La quotidiana difficoltà di essere missionari

Tornare al Vangelo, con la passione dei primi cristiani


Quando è arrivata la lettera di Luigi che avete letto a pagina 2, il tema di questo numero di Spighe era già stato deciso. Volevamo parlare dell’essere missionari. Gran parte degli articoli erano già arrivati. Una domanda mi è corsa veloce nella mente: e adesso? Preoccupazione per il numero che doveva uscire e raggiungere le vostre case, preoccupazione soprattutto per la nostra Azione Cattolica. Ho dovuto prendermi un momento per pregare e respirare; poi ho preso il telefono e mi sono confrontata con Corinne. 

Abbiamo concordato che il numero dovesse uscire così, come era stato pensato, anche se probabilmente avrebbe messo in luce maggiormente la nostra fragilità. D’altra parte è questo che siamo, fragili, piccoli.

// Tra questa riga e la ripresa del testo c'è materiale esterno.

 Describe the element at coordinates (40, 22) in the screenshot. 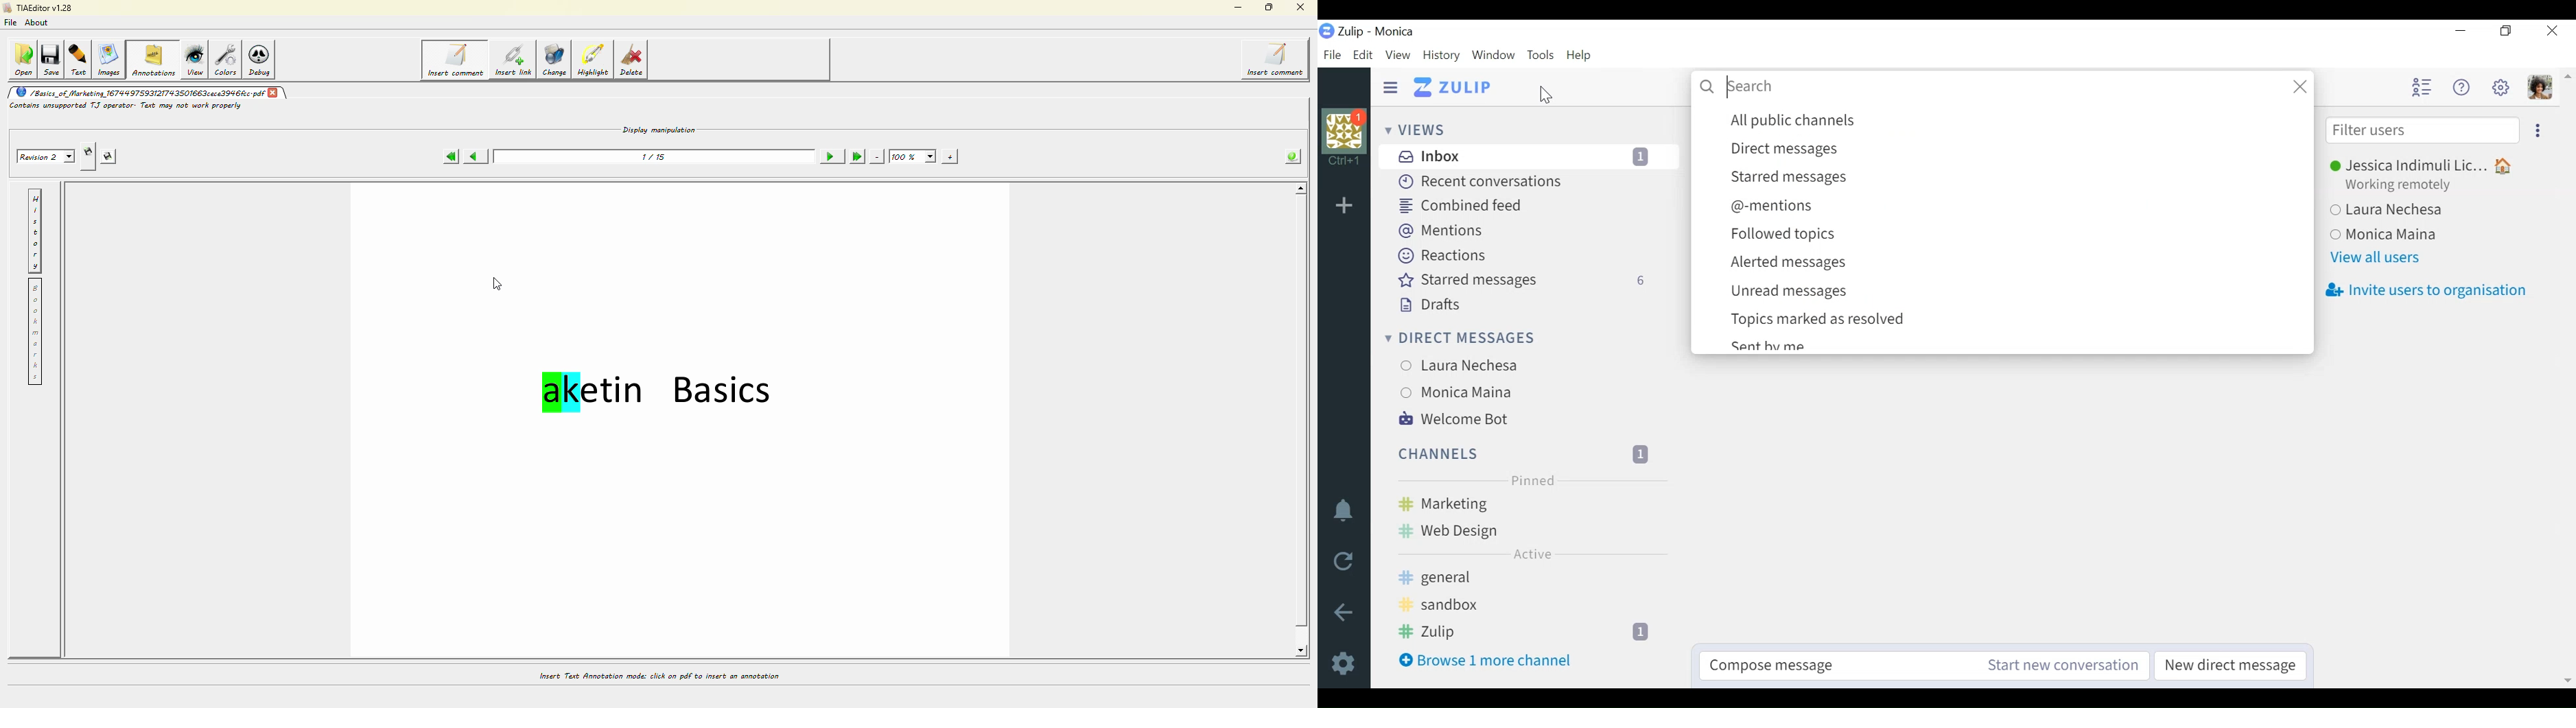

I see `about` at that location.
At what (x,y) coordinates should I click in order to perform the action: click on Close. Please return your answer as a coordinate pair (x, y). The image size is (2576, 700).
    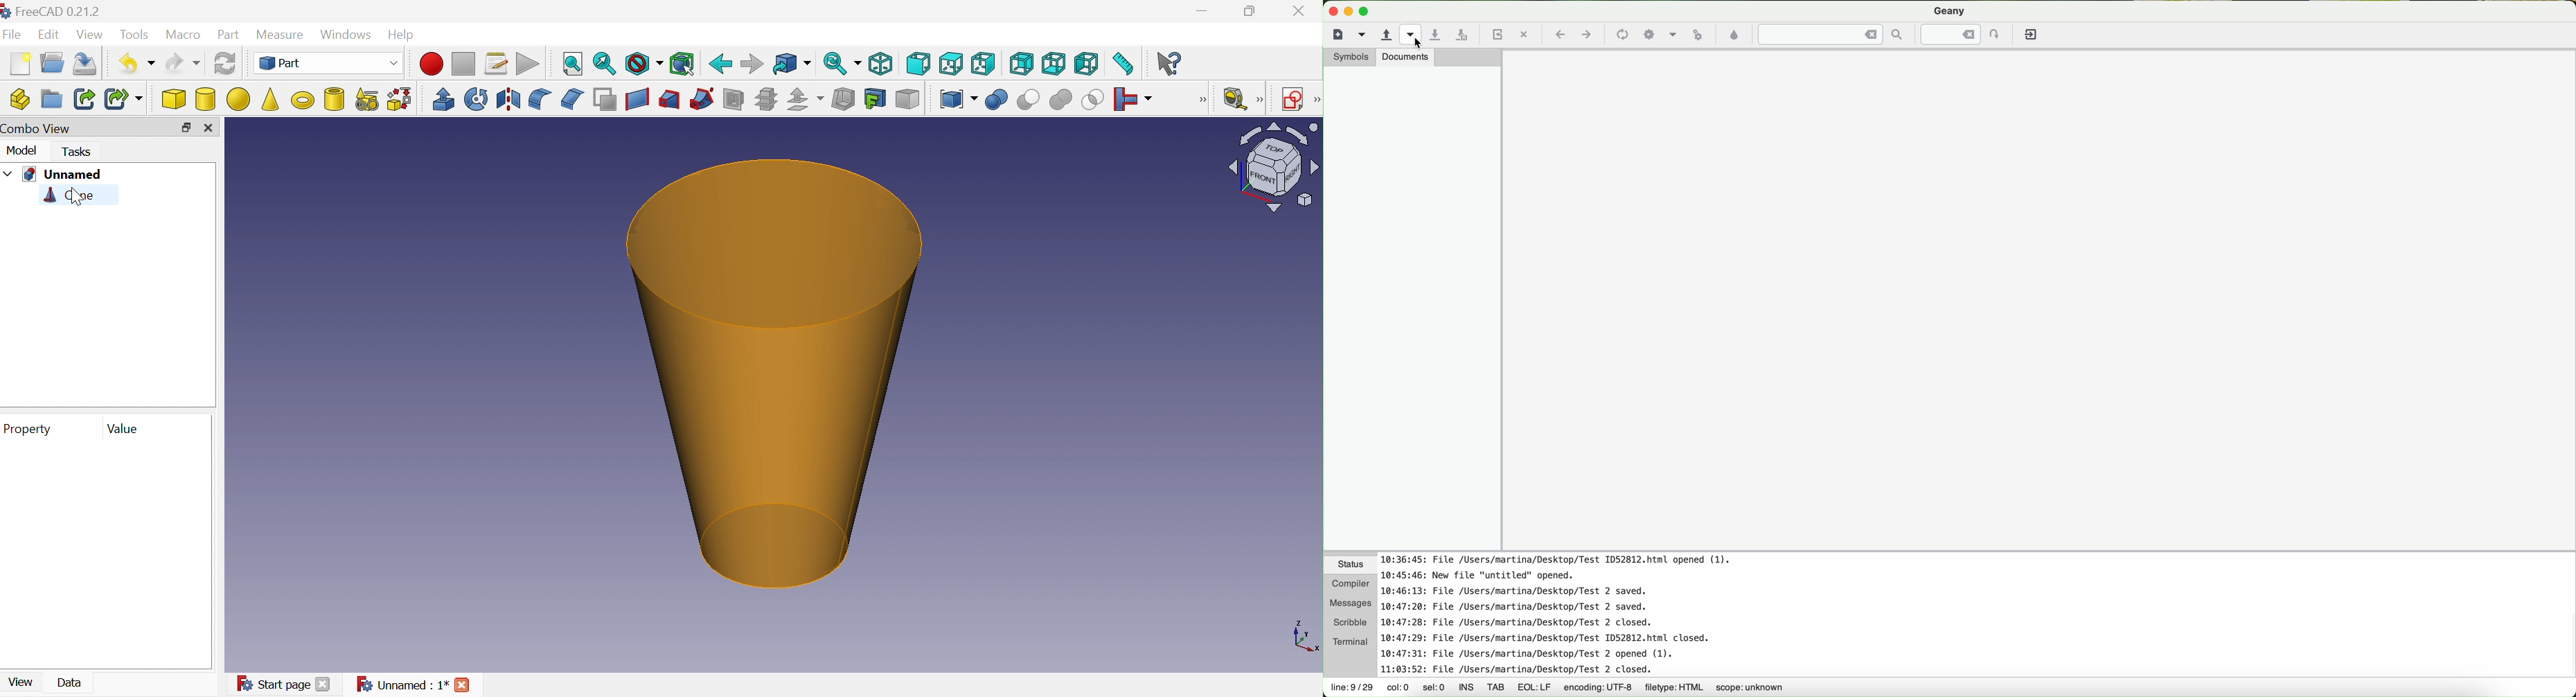
    Looking at the image, I should click on (208, 128).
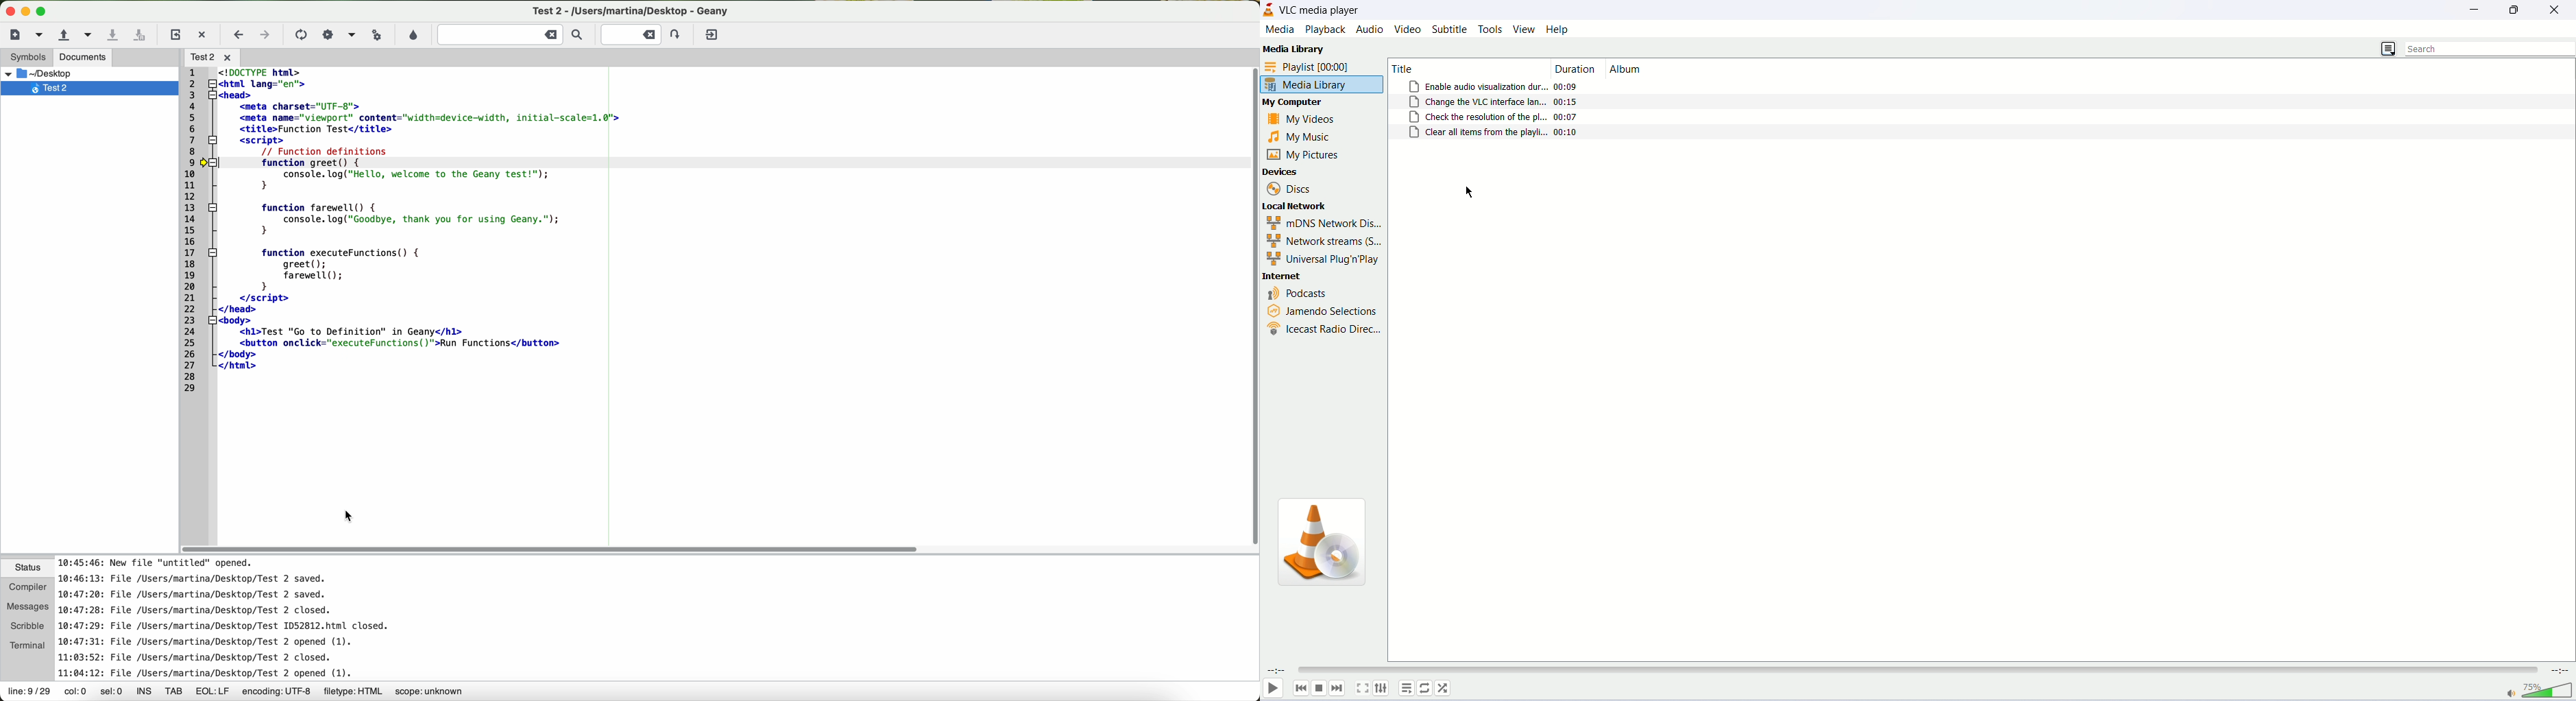 The height and width of the screenshot is (728, 2576). What do you see at coordinates (1371, 28) in the screenshot?
I see `audio` at bounding box center [1371, 28].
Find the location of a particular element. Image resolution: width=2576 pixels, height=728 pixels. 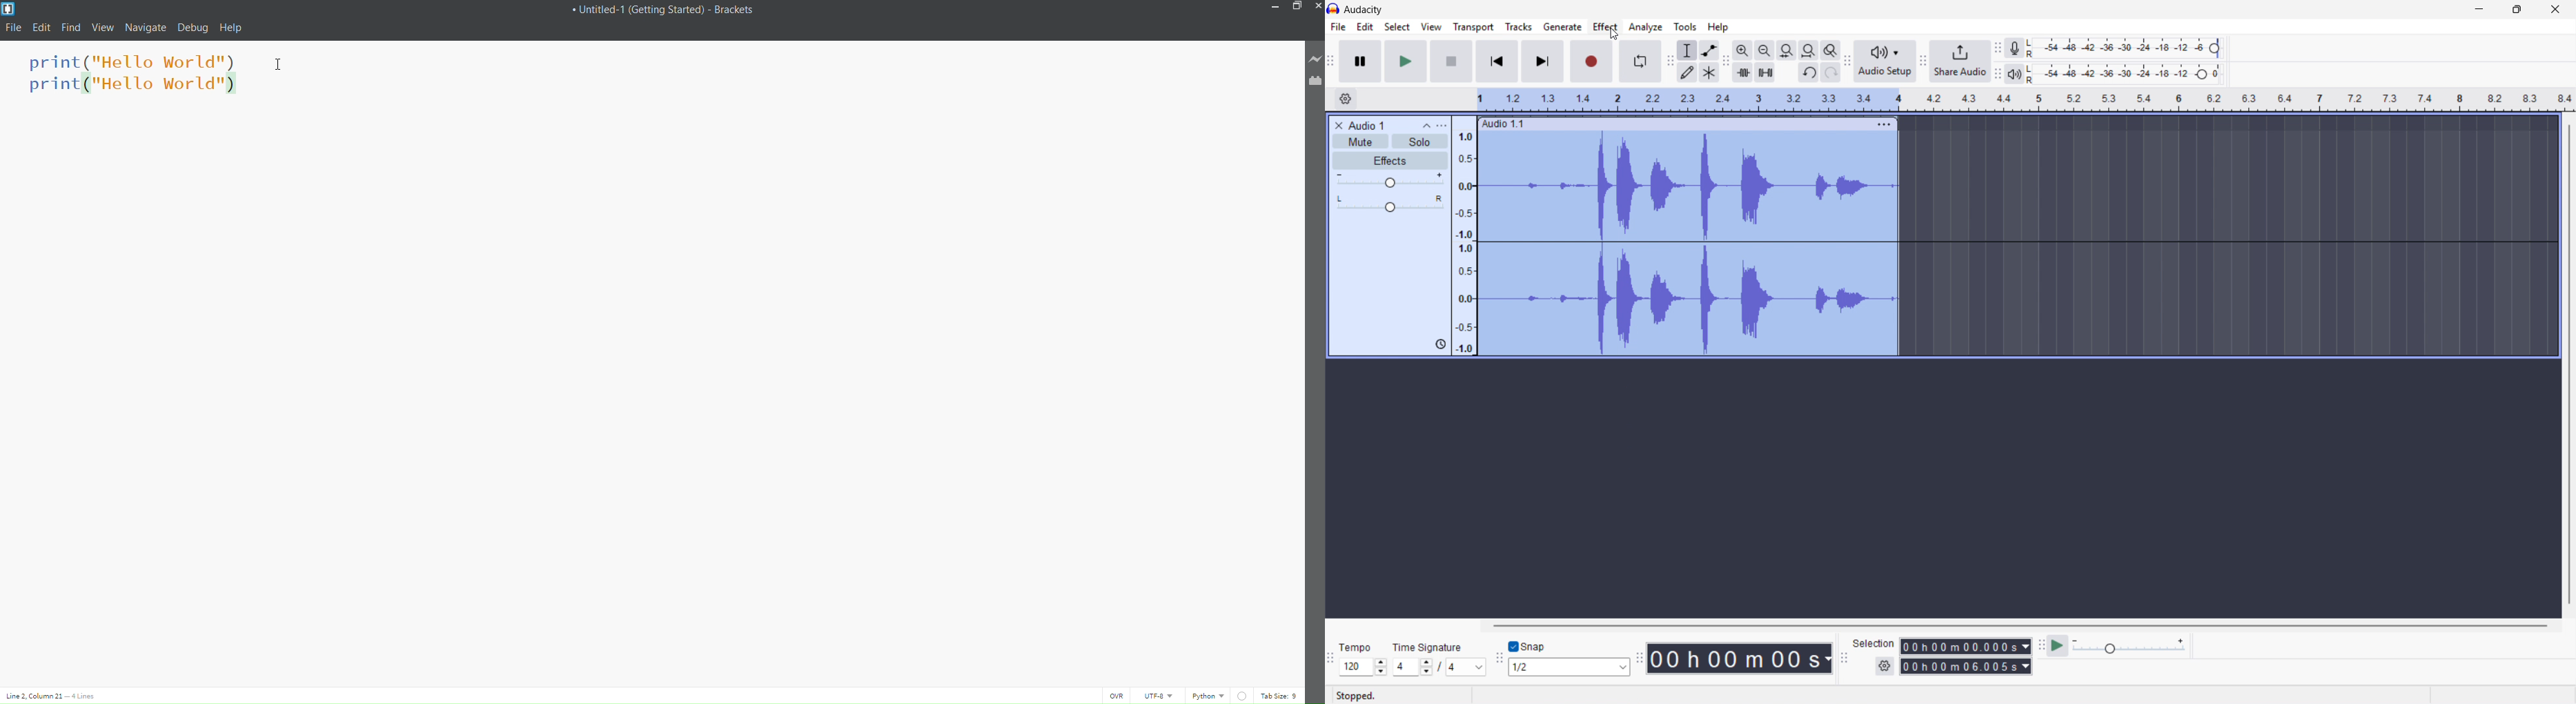

view is located at coordinates (101, 27).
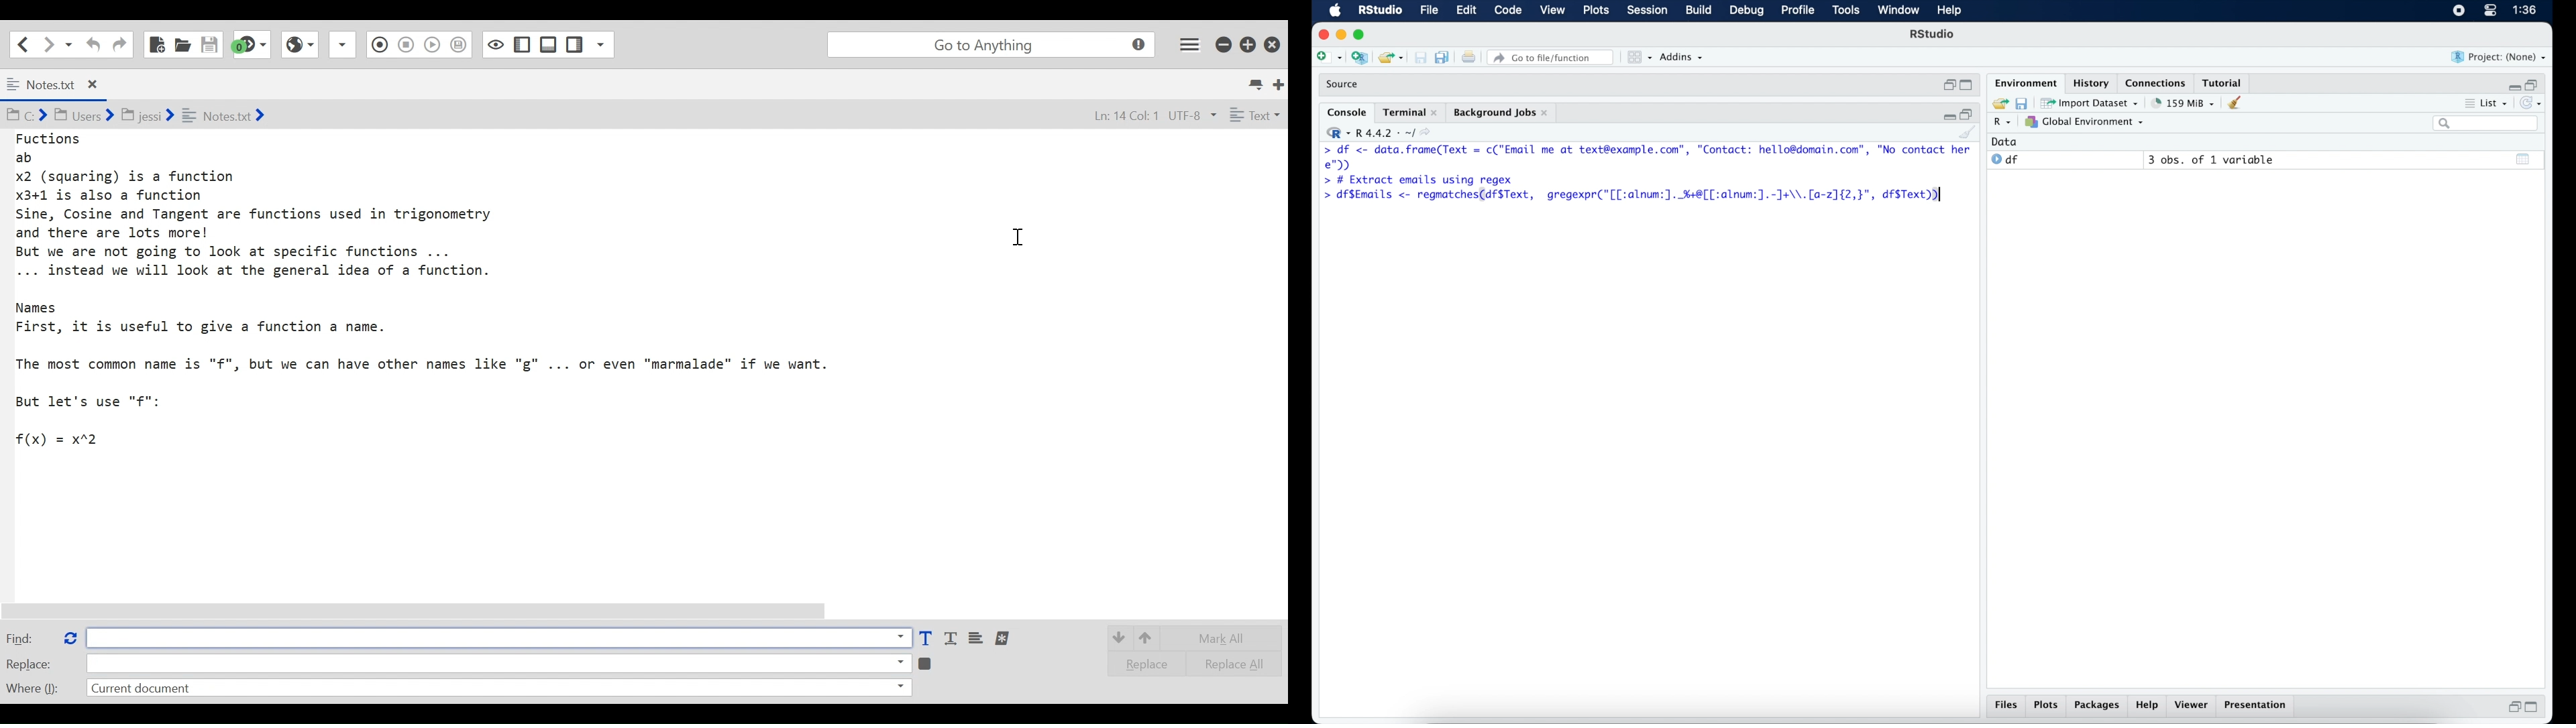 The image size is (2576, 728). Describe the element at coordinates (211, 44) in the screenshot. I see `Save File` at that location.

Abbiamo bisogno dell’aiuto e del sostegno della Chiesa e di Cristo in ogni momento per poter andare avanti. 

Quello che è successo in AC, in realtà è quello che succede quotidianamente nelle nostre vite. Vorremmo tanto portare avanti un ideale, ma spesso la realtà della vita è altro. E allora per raggiungere un obiettivo dobbiamo chinare il capo, mediare, renderci conto delle nostre povertà, pregare, unirci, ripartire. La realtà ci pressa, ci chiede di “rendere”, ci mette sempre in ottica di “dare”. Si crea allora un gap fra quello che dovremmo essere e quello che in realtà facciamo.  Sono in crisi. E allora fermarsi è utile per riprendere il giusto contatto con la realtà, per guardarsi negli occhi, per ricalibrare gli obiettivi. Fermarsi diventa segno di coerenza. 

Spesso mi è stato utile in passato per capire come potevo migliorare, come persona, come cristiana.  

Torno ad interrogarmi rispetto a quelli che per me sembrano modelli irraggiungibili. 

Ma chi è un missionario? Per essere missionari occorre lasciare tutto e andarsene? Cosa c’entra con me? Ho sempre quel senso di inadeguatezza quando leggo le loro storie e io … sono qui “comoda” nella mia terra, sul mio divano. 

Salto fra una pagina e l’altra in internet, cercando una risposta. Sono i tempi moderni; trent’anni fa mi sarei trovata con i miei amici di AC, a S. Rocco e con Don Carmelo avremmo cercato una risposta riflettendo, fra le pagine della Bibbia. Ora son connessa a tutti ma sola, alla ricerca.

Ma ecco, una semplice frase mi colpisce: “Il suo compito è portare un aiuto concreto a chi soffre, seguendo il Vangelo”. Continuo a leggere il testo cercando di capire chi furono i primi missionari: gli apostoli!

Continuo alla ricerca del luogo della missione; trovo un’intervista a Monsignor Matteo Zuppi, arcivescovo di Bologna che ci dice che occorre “riprendere la passione per la città, guardare il mondo intorno a noi non con diffidenza o estraneità. Guardarlo, invece, con la simpatia immensa di cui parlava Paolo VI; immergerci andando per strada come ci dice oggi Papa Francesco”. (1 ottobre 2016)

Forse posso farlo anche io. Aiutare i sofferenti, come mi dice il Vangelo (implica che io debba conoscerlo), come fecero i primi cristiani, guardando a chi sta vicino a me con passione e non con diffidenza. Mi si chiede di vivere la Chiesa! 

Una Chiesa in ascolto e preghiera, come ci dice il nostro Vescovo; alla ricerca della nostra identità, secondo le possibilità che ci saranno date. 

Un’occasione ricca per tornare ad essere, senza bisogno di fare. Sono pronta per il 2020!